Starting with the first line and ending with the last, transcribe the data exactly.

++++ Input records

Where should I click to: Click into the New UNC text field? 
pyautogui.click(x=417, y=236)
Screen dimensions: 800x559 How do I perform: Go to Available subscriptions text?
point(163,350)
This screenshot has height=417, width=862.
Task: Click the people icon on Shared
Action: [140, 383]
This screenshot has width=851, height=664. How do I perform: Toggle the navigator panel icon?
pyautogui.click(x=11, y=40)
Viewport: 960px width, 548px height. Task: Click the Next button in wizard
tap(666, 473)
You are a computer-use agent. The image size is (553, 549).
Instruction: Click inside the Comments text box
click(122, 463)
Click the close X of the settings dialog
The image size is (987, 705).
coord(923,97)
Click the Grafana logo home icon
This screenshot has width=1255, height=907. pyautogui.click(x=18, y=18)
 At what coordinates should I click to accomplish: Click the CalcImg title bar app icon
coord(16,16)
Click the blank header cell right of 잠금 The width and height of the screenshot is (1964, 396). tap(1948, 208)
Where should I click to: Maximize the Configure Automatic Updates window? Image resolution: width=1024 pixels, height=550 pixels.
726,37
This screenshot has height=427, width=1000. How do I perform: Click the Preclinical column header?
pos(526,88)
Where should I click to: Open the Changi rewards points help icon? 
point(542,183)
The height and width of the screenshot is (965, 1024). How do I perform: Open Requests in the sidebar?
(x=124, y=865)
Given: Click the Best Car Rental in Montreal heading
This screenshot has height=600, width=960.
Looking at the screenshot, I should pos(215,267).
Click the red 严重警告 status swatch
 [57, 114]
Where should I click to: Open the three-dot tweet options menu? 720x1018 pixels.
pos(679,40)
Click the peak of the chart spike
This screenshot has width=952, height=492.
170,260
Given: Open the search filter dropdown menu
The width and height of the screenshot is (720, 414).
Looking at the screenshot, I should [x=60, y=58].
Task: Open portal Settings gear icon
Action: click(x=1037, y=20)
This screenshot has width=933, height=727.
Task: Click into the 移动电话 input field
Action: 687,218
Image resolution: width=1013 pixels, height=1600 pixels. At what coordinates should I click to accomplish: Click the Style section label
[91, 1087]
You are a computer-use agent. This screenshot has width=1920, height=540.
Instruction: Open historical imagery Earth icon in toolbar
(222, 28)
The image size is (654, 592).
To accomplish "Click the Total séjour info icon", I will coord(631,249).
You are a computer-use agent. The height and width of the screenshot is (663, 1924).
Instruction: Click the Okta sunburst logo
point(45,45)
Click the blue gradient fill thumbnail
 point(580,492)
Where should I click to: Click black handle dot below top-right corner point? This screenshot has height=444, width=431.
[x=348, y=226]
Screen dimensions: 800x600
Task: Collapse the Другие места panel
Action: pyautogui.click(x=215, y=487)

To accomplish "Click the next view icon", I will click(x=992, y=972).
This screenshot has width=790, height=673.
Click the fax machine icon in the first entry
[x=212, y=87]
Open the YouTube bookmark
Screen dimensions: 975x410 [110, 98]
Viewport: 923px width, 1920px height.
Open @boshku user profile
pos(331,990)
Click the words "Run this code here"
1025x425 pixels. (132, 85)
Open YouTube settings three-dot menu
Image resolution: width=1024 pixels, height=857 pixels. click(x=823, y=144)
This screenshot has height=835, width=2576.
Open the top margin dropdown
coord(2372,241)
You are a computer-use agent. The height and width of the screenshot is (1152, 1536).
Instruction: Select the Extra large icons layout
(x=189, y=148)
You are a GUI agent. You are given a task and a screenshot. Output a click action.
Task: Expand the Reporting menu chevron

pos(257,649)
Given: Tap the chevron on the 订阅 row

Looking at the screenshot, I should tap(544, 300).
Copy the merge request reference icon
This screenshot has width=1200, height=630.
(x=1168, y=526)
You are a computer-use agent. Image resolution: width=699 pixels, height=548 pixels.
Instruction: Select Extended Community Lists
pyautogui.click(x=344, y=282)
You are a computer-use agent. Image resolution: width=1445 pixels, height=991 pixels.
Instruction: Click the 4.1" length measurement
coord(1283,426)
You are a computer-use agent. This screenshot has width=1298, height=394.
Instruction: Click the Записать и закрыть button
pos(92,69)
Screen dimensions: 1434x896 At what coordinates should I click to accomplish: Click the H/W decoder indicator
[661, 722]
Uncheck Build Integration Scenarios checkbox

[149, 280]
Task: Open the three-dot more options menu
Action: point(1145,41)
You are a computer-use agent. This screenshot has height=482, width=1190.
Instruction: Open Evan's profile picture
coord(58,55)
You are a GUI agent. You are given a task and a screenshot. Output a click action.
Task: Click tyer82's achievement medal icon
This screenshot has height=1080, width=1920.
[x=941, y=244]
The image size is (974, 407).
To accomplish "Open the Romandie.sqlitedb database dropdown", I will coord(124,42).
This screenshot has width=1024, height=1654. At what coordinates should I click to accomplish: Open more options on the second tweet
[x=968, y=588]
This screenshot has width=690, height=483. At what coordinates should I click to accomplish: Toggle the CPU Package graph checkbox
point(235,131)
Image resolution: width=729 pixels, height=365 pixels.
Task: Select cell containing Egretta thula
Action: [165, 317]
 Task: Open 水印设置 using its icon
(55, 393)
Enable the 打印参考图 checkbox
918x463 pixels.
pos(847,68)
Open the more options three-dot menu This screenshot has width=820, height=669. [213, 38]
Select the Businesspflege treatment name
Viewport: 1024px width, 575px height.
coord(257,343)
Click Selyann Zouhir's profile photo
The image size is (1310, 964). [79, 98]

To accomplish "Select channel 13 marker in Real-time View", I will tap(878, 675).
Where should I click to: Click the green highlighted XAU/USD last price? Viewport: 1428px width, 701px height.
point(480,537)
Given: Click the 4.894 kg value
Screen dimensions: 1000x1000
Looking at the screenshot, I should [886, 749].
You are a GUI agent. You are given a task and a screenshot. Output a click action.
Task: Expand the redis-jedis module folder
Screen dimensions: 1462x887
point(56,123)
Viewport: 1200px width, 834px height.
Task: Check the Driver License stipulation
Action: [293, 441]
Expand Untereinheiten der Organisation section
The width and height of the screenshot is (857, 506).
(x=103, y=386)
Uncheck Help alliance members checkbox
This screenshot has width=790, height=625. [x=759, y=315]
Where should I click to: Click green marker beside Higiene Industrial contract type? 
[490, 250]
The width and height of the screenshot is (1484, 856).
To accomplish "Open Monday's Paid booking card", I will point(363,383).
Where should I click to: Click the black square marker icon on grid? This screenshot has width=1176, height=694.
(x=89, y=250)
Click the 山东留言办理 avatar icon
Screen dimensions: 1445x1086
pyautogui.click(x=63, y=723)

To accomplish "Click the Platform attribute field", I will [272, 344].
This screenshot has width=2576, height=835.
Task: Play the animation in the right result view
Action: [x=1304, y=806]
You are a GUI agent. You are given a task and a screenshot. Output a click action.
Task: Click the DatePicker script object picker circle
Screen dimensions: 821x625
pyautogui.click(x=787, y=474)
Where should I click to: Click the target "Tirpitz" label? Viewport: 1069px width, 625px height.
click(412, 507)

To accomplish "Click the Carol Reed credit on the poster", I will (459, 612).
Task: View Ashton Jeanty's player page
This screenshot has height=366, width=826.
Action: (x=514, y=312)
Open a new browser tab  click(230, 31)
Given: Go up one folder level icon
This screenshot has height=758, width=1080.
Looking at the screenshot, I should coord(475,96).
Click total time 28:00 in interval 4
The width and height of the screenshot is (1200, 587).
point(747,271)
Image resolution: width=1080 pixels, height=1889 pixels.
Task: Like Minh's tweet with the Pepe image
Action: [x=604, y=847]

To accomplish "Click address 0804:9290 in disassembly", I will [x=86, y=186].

++++++++

Solved problem:
Where should I click to: Click into the New UNC text field? 
pyautogui.click(x=417, y=236)
Screen dimensions: 800x559 How do I perform: Go to Available subscriptions text?
point(163,350)
This screenshot has height=417, width=862.
Task: Click the people icon on Shared
Action: [140, 383]
This screenshot has width=851, height=664. How do I perform: Toggle the navigator panel icon?
pyautogui.click(x=11, y=40)
Viewport: 960px width, 548px height. Task: Click the Next button in wizard
tap(666, 473)
You are a computer-use agent. The image size is (553, 549).
Instruction: Click inside the Comments text box
click(122, 463)
Click the close X of the settings dialog
The image size is (987, 705).
coord(923,97)
Click the Grafana logo home icon
This screenshot has width=1255, height=907. pyautogui.click(x=18, y=18)
 At what coordinates should I click to accomplish: Click the CalcImg title bar app icon
coord(16,16)
Click the blank header cell right of 잠금 The width and height of the screenshot is (1964, 396). tap(1948, 208)
Where should I click to: Maximize the Configure Automatic Updates window? Image resolution: width=1024 pixels, height=550 pixels.
726,37
This screenshot has height=427, width=1000. How do I perform: Click the Preclinical column header?
pos(526,88)
Where should I click to: Open the Changi rewards points help icon? 
point(542,183)
The height and width of the screenshot is (965, 1024). How do I perform: Open Requests in the sidebar?
(x=124, y=865)
Given: Click the Best Car Rental in Montreal heading
This screenshot has height=600, width=960.
Looking at the screenshot, I should pos(215,267).
Click the red 严重警告 status swatch
 [57, 114]
Where should I click to: Open the three-dot tweet options menu? 720x1018 pixels.
pos(679,40)
Click the peak of the chart spike
This screenshot has width=952, height=492.
170,260
Given: Open the search filter dropdown menu
The width and height of the screenshot is (720, 414).
Looking at the screenshot, I should [x=60, y=58].
Task: Open portal Settings gear icon
Action: click(x=1037, y=20)
This screenshot has width=933, height=727.
Task: Click into the 移动电话 input field
Action: 687,218
Image resolution: width=1013 pixels, height=1600 pixels. At what coordinates should I click to accomplish: Click the Style section label
[91, 1087]
You are a computer-use agent. This screenshot has width=1920, height=540.
Instruction: Open historical imagery Earth icon in toolbar
(222, 28)
The image size is (654, 592).
To accomplish "Click the Total séjour info icon", I will coord(631,249).
You are a computer-use agent. The height and width of the screenshot is (663, 1924).
Instruction: Click the Okta sunburst logo
point(45,45)
Click the blue gradient fill thumbnail
 point(580,492)
Where should I click to: Click black handle dot below top-right corner point? This screenshot has height=444, width=431.
[x=348, y=226]
Screen dimensions: 800x600
Task: Collapse the Другие места panel
Action: pyautogui.click(x=215, y=487)

To accomplish "Click the next view icon", I will click(x=992, y=972).
This screenshot has width=790, height=673.
Click the fax machine icon in the first entry
[x=212, y=87]
Open the YouTube bookmark
Screen dimensions: 975x410 [110, 98]
Viewport: 923px width, 1920px height.
Open @boshku user profile
pos(331,990)
Click the words "Run this code here"
1025x425 pixels. (132, 85)
Open YouTube settings three-dot menu
Image resolution: width=1024 pixels, height=857 pixels. click(x=823, y=144)
This screenshot has height=835, width=2576.
Open the top margin dropdown
coord(2372,241)
You are a computer-use agent. The height and width of the screenshot is (1152, 1536).
Instruction: Select the Extra large icons layout
(x=189, y=148)
You are a GUI agent. You are given a task and a screenshot. Output a click action.
Task: Expand the Reporting menu chevron

pos(257,649)
Given: Tap the chevron on the 订阅 row

Looking at the screenshot, I should tap(544, 300).
Copy the merge request reference icon
This screenshot has width=1200, height=630.
(x=1168, y=526)
You are a computer-use agent. Image resolution: width=699 pixels, height=548 pixels.
Instruction: Select Extended Community Lists
pyautogui.click(x=344, y=282)
You are a computer-use agent. Image resolution: width=1445 pixels, height=991 pixels.
Instruction: Click the 4.1" length measurement
coord(1283,426)
You are a computer-use agent. This screenshot has width=1298, height=394.
Instruction: Click the Записать и закрыть button
pos(92,69)
Screen dimensions: 1434x896 At what coordinates should I click to accomplish: Click the H/W decoder indicator
[661, 722]
Uncheck Build Integration Scenarios checkbox

[149, 280]
Task: Open the three-dot more options menu
Action: point(1145,41)
You are a computer-use agent. This screenshot has height=482, width=1190.
Instruction: Open Evan's profile picture
coord(58,55)
You are a GUI agent. You are given a task and a screenshot. Output a click action.
Task: Click tyer82's achievement medal icon
This screenshot has height=1080, width=1920.
[x=941, y=244]
The image size is (974, 407).
To accomplish "Open the Romandie.sqlitedb database dropdown", I will coord(124,42).
This screenshot has width=1024, height=1654. At what coordinates should I click to accomplish: Open more options on the second tweet
[x=968, y=588]
This screenshot has width=690, height=483. At what coordinates should I click to accomplish: Toggle the CPU Package graph checkbox
point(235,131)
Image resolution: width=729 pixels, height=365 pixels.
Task: Select cell containing Egretta thula
Action: [165, 317]
 Task: Open 水印设置 using its icon
(55, 393)
Enable the 打印参考图 checkbox
918x463 pixels.
pos(847,68)
Open the more options three-dot menu This screenshot has width=820, height=669. [213, 38]
Select the Businesspflege treatment name
Viewport: 1024px width, 575px height.
coord(257,343)
Click Selyann Zouhir's profile photo
The image size is (1310, 964). [79, 98]

To accomplish "Select channel 13 marker in Real-time View", I will tap(878, 675).
Where should I click to: Click the green highlighted XAU/USD last price? Viewport: 1428px width, 701px height.
point(480,537)
Given: Click the 4.894 kg value
Screen dimensions: 1000x1000
Looking at the screenshot, I should [886, 749].
You are a GUI agent. You are given a task and a screenshot. Output a click action.
Task: Expand the redis-jedis module folder
Screen dimensions: 1462x887
point(56,123)
Viewport: 1200px width, 834px height.
Task: Check the Driver License stipulation
Action: [293, 441]
Expand Untereinheiten der Organisation section
The width and height of the screenshot is (857, 506).
(x=103, y=386)
Uncheck Help alliance members checkbox
This screenshot has width=790, height=625. [x=759, y=315]
Where should I click to: Click green marker beside Higiene Industrial contract type? 
[490, 250]
The width and height of the screenshot is (1484, 856).
To accomplish "Open Monday's Paid booking card", I will point(363,383).
Where should I click to: Click the black square marker icon on grid? This screenshot has width=1176, height=694.
(x=89, y=250)
Click the 山东留言办理 avatar icon
Screen dimensions: 1445x1086
pyautogui.click(x=63, y=723)

To accomplish "Click the Platform attribute field", I will [272, 344].
This screenshot has width=2576, height=835.
Task: Play the animation in the right result view
Action: [x=1304, y=806]
You are a GUI agent. You are given a task and a screenshot. Output a click action.
Task: Click the DatePicker script object picker circle
Screen dimensions: 821x625
pyautogui.click(x=787, y=474)
Where should I click to: Click the target "Tirpitz" label? Viewport: 1069px width, 625px height.
click(412, 507)

To accomplish "Click the Carol Reed credit on the poster", I will (459, 612).
Task: View Ashton Jeanty's player page
This screenshot has height=366, width=826.
Action: (x=514, y=312)
Open a new browser tab  click(230, 31)
Given: Go up one folder level icon
This screenshot has height=758, width=1080.
Looking at the screenshot, I should coord(475,96).
Click total time 28:00 in interval 4
The width and height of the screenshot is (1200, 587).
point(747,271)
Image resolution: width=1080 pixels, height=1889 pixels.
Task: Like Minh's tweet with the Pepe image
Action: [x=604, y=847]

To accomplish "Click address 0804:9290 in disassembly", I will [x=86, y=186].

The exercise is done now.